[Opening Supplied material section]

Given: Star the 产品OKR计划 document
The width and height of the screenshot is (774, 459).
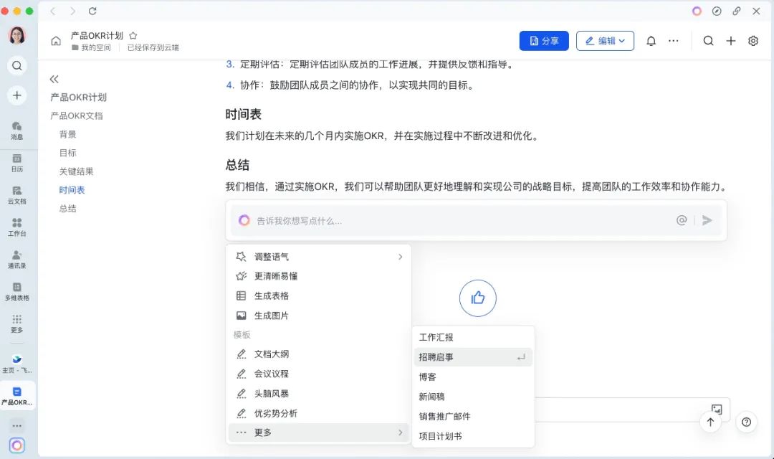Looking at the screenshot, I should click(133, 34).
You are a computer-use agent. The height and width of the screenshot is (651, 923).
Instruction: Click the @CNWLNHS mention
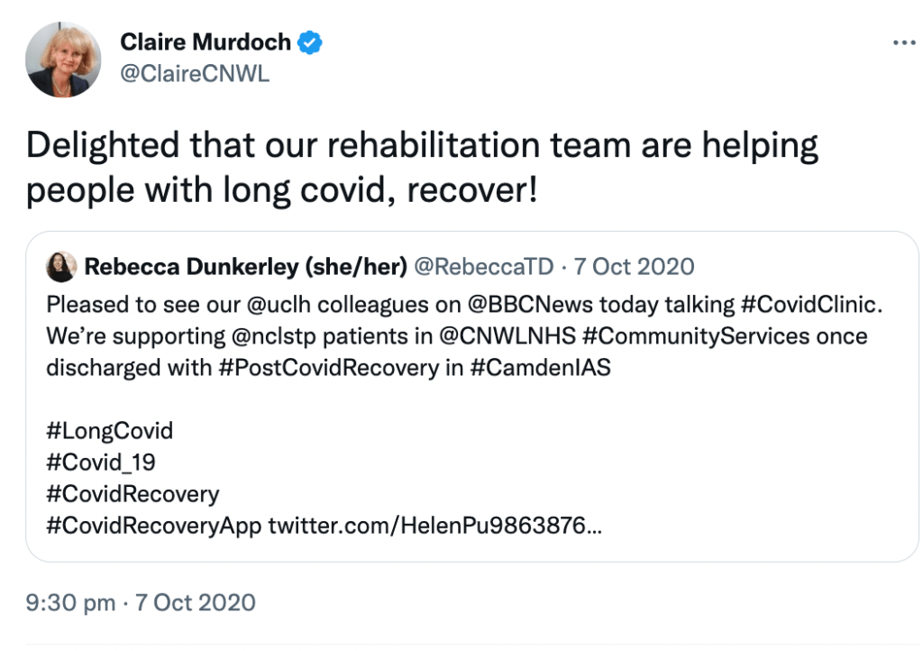point(484,337)
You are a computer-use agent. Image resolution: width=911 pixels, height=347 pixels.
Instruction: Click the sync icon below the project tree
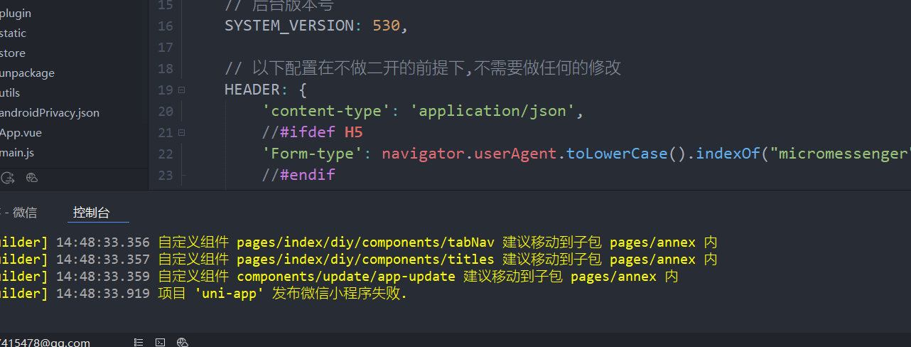[x=8, y=178]
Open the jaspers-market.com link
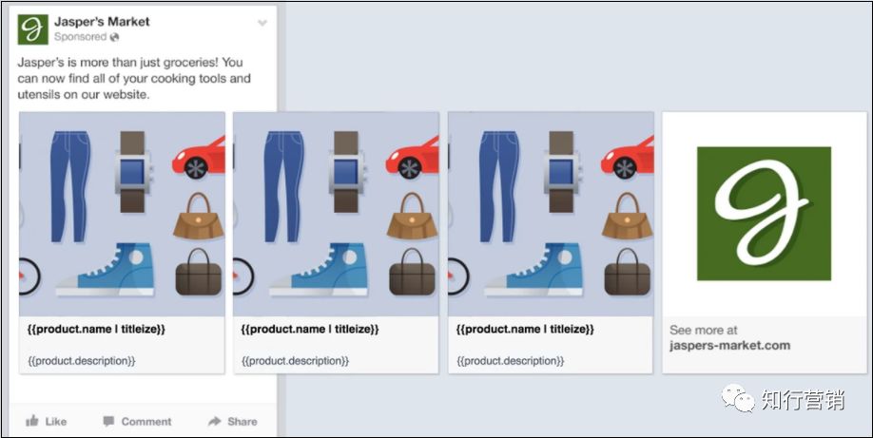The width and height of the screenshot is (873, 438). pyautogui.click(x=729, y=345)
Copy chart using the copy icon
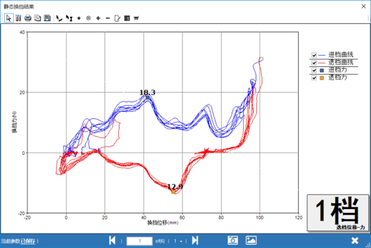Viewport: 371px width, 248px height. pyautogui.click(x=38, y=18)
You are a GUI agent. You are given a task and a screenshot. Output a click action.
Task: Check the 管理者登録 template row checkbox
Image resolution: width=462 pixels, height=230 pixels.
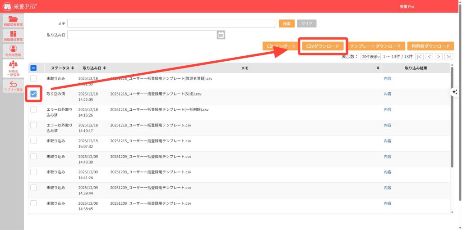pos(34,79)
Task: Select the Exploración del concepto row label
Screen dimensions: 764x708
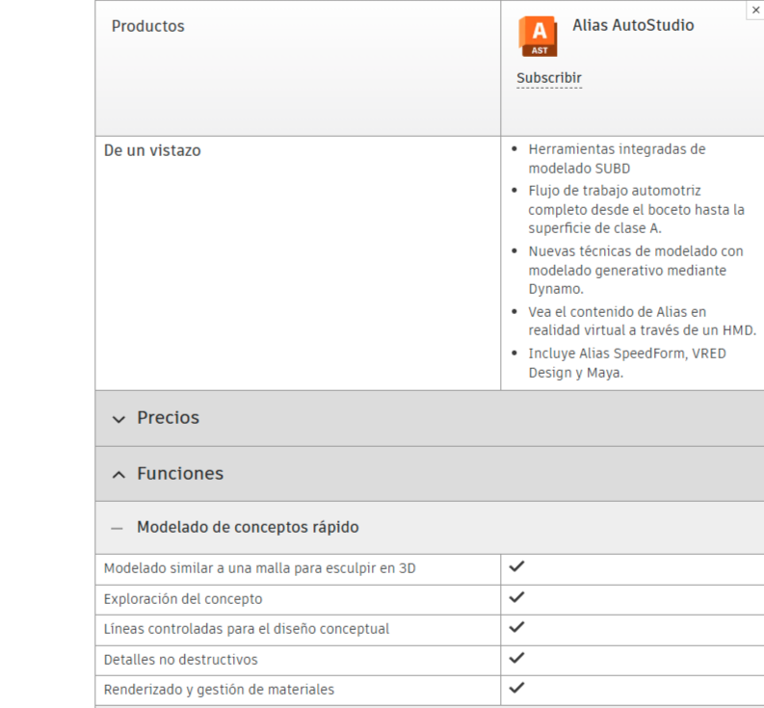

[Closing Supplied material section]

What to produce: Could you retype every record exactly, leaving the pictures out?

Written solution:
Given: Star the 产品OKR计划 document
The width and height of the screenshot is (774, 459).
Looking at the screenshot, I should click(133, 34).
You are a computer-use agent. The height and width of the screenshot is (651, 923).
Instruction: Click the @CNWLNHS mention
point(484,337)
You are a computer-use agent. Image resolution: width=911 pixels, height=347 pixels.
Instruction: Click the sync icon below the project tree
[x=8, y=178]
Open the jaspers-market.com link
The width and height of the screenshot is (873, 438). pyautogui.click(x=729, y=345)
Copy chart using the copy icon
Viewport: 371px width, 248px height. pyautogui.click(x=38, y=18)
You are a GUI agent. You are given a task and a screenshot. Output a click action.
Task: Check the 管理者登録 template row checkbox
Image resolution: width=462 pixels, height=230 pixels.
pos(34,79)
Task: Select the Exploración del concepto row label
Screen dimensions: 764x708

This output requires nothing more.